Explicit Reporting

In this tutorial, you learn how to extend Trains automagical capturing of inputs and outputs with explicit reporting. We add the following to one of the example scripts from our Trains repository, pytorch_mnist.py:

  • Setting an output destination for model checkpoints (snapshots).
  • Explicitly logging a scalar, other (not scalar) data, and logging text.
  • Registering an artifact, which is uploaded to Trains Server, and Trains logs changes to it.
  • Uploading an artifact, which is uploaded, but changes to it are not logged.

Prerequisites

  • The trains repository is cloned.
  • The trains package is installed.

Before you begin

Make a copy of pytorch_mnist.py so that you can add explicit reporting to it.

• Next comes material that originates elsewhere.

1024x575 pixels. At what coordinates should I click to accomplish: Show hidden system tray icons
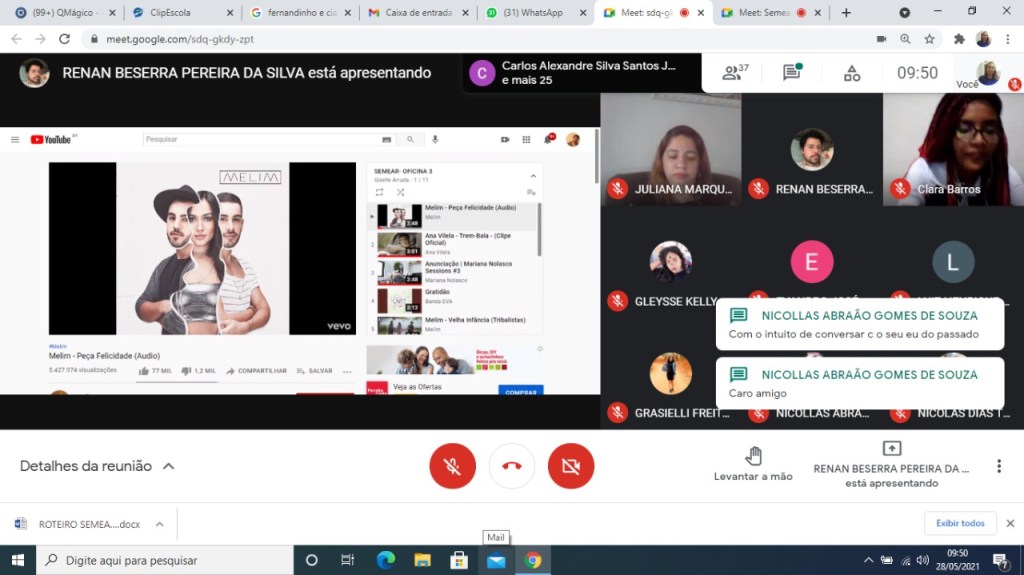tap(869, 560)

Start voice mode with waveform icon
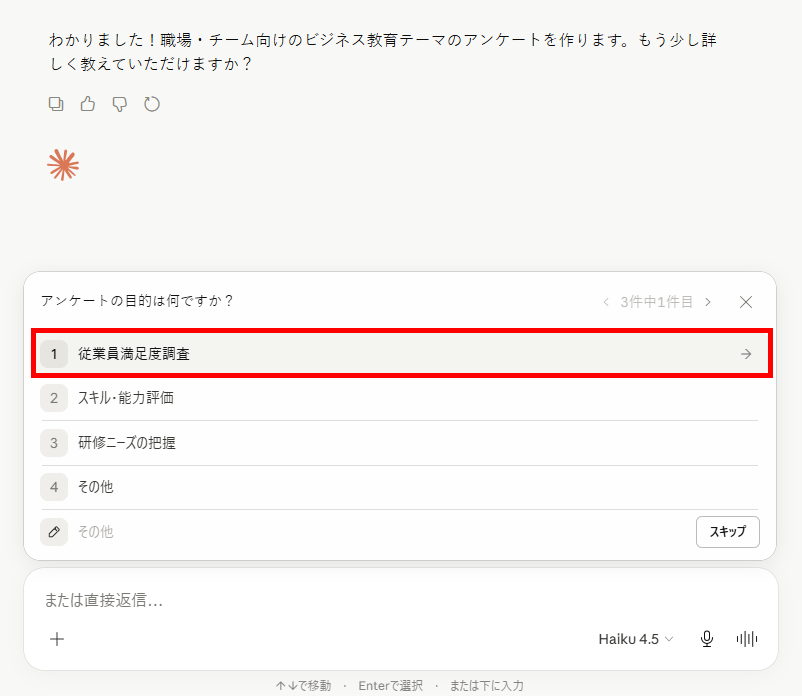(x=747, y=639)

  • In your local Trains repository, example directory.
    cp pytorch_mnist.py pytorch_mnist_tutorial.py
    

Step 1. Setting an output destination for model checkpoints

A default output location allows you to specify where model checkpoints (snapshots) and artifacts will be stored when the experiment runs. You can use a local destination, a shared folder, and cloud storage, such as S3 EC2, Google Cloud Storage, and Azure Storage. Specify the output location in the Task.init method, output_uri parameter. In this tutorial, we specify a local folder destination.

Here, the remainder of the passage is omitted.